Swatch Group Faces Pressure for Governance Overhaul

U.S. investor Steven Wood criticizes Swatch Group's governance, suggesting board and policy reforms. Wood, leading GreenWood Investors, wants changes boosting bearer shareholders' board influence. Swatch's luxury brand focus is urged following declining stocks and market exclusion. Swatch disputes governance changes proposed by its stakeholders.


Devdiscourse News Desk | Updated: 29-11-2025 14:09 IST | Created: 29-11-2025 14:09 IST
Swatch Group Faces Pressure for Governance Overhaul
This image is AI-generated and does not depict any real-life event or location. It is a fictional representation created for illustrative purposes only.

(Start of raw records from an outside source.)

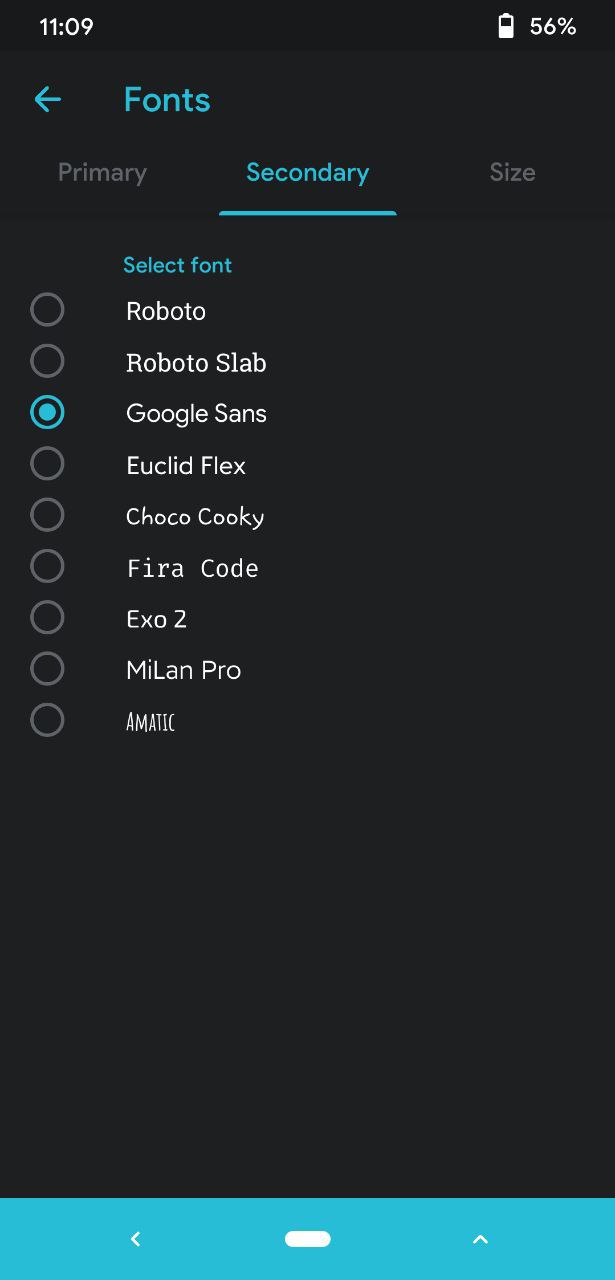The width and height of the screenshot is (615, 1280).
Task: Choose the Exo 2 radio button
Action: coord(47,617)
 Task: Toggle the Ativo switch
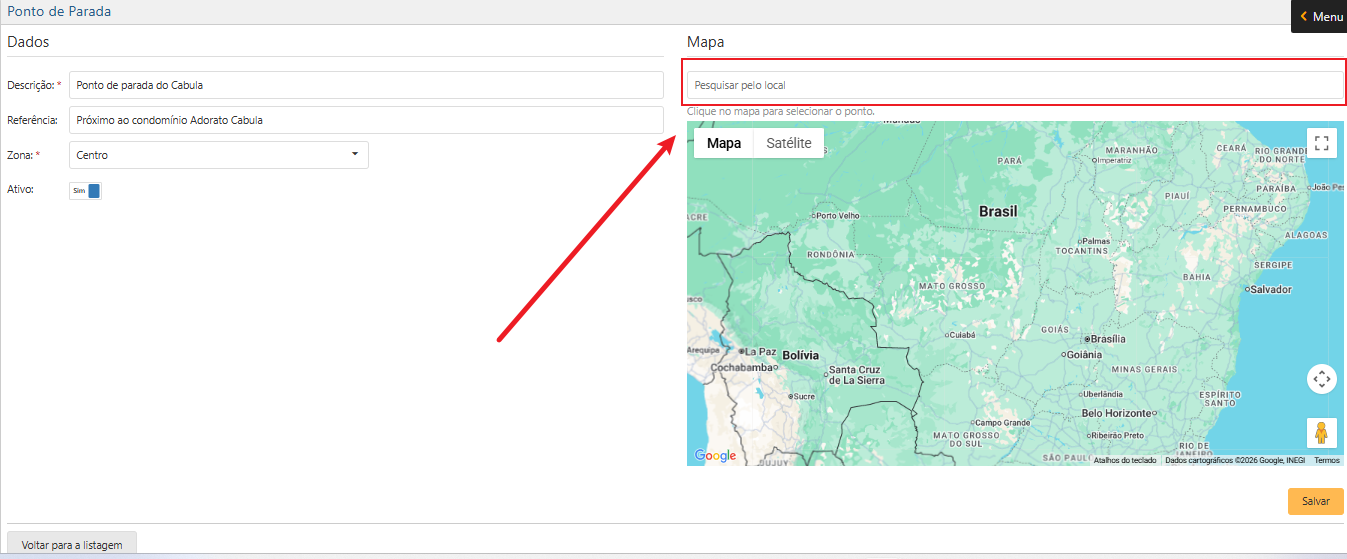(x=85, y=190)
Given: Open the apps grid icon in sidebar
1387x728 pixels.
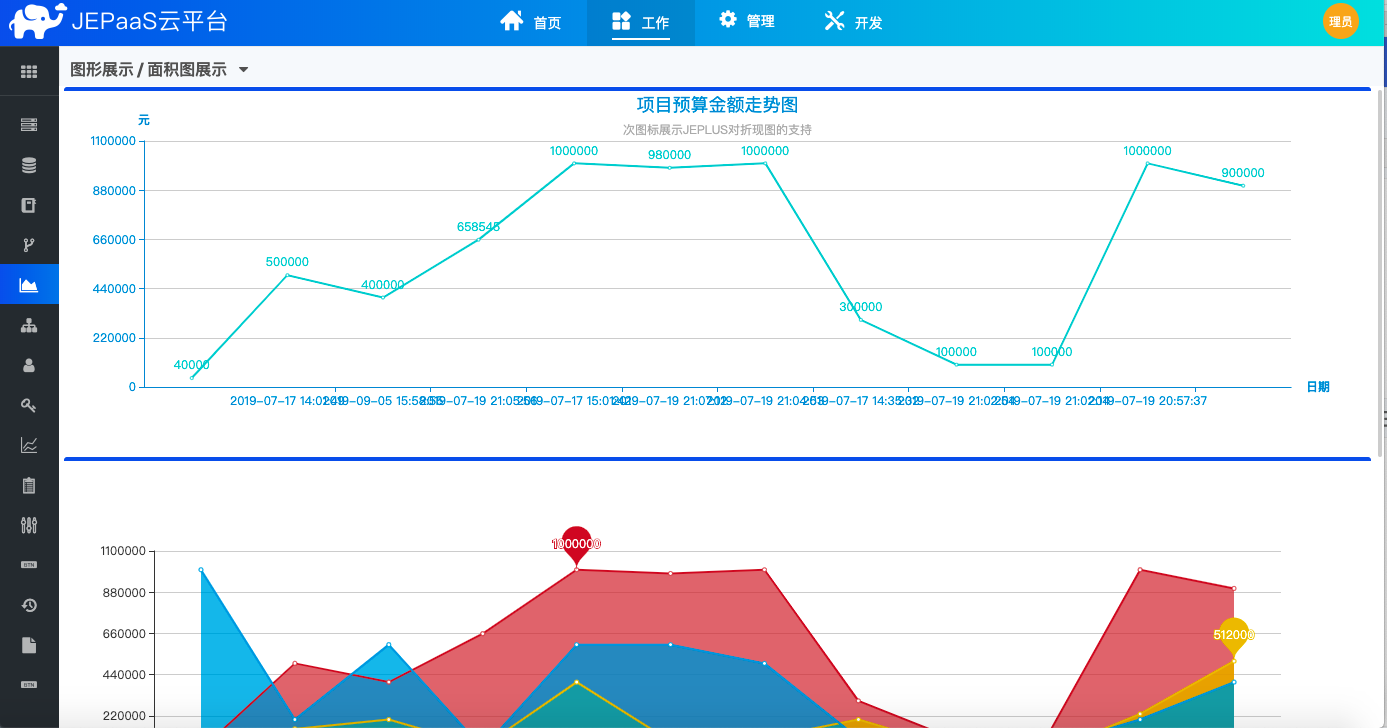Looking at the screenshot, I should click(x=29, y=72).
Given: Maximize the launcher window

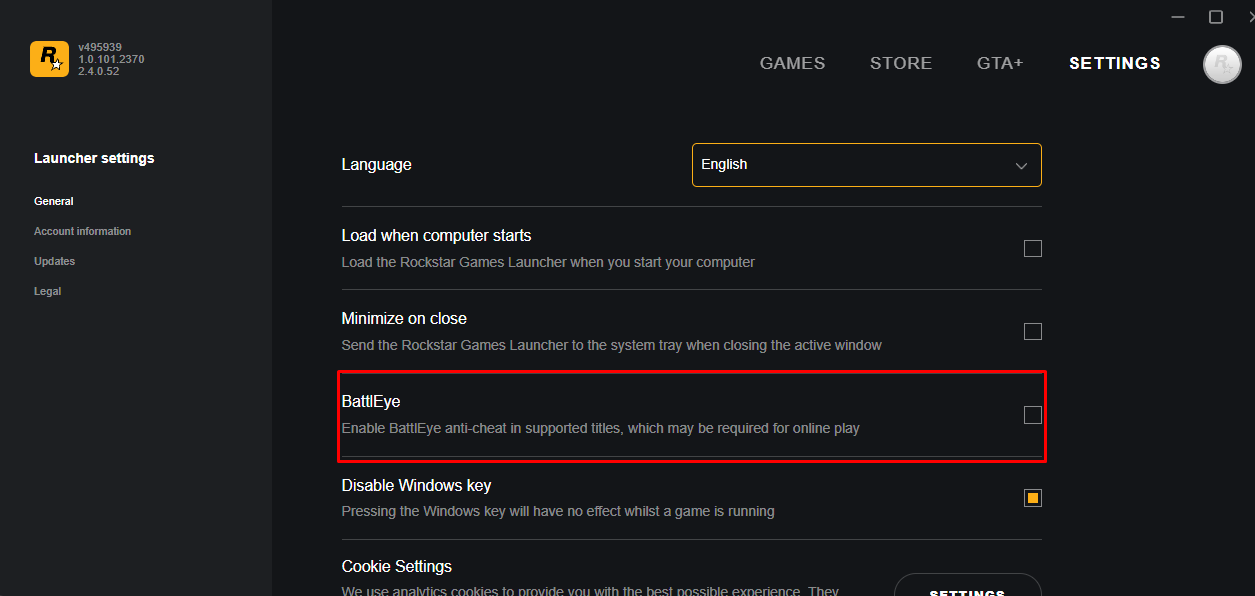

Steven Wood, a U.S. investor, has launched a critique against Swatch Group, labeling its governance as 'worst-in-class' and proposing comprehensive reforms to the board structure. Wood, who helms GreenWood Investors, is actively advocating for these changes despite owning a mere 0.5% stake in Swatch.

GreenWood Investors has previously attempted to secure a board position but faced rejection. Wood is now lobbying for six governance amendments, prioritizing enhanced rights for bearer shareholders, who control the majority of shares but lack equivalent voting influence. He cited the need for Swatch to refocus on its luxury brands to arrest its declining market position.

Swatch, responding to Wood's pressure, acknowledged receiving GreenWood's proposals, but is yet to validate their legitimacy in terms of meeting legal requirements. The Swiss watch giant, behind brands like Tissot and Omega, faces challenges including a plummet in stock value and being dropped from the Swiss Leader Index.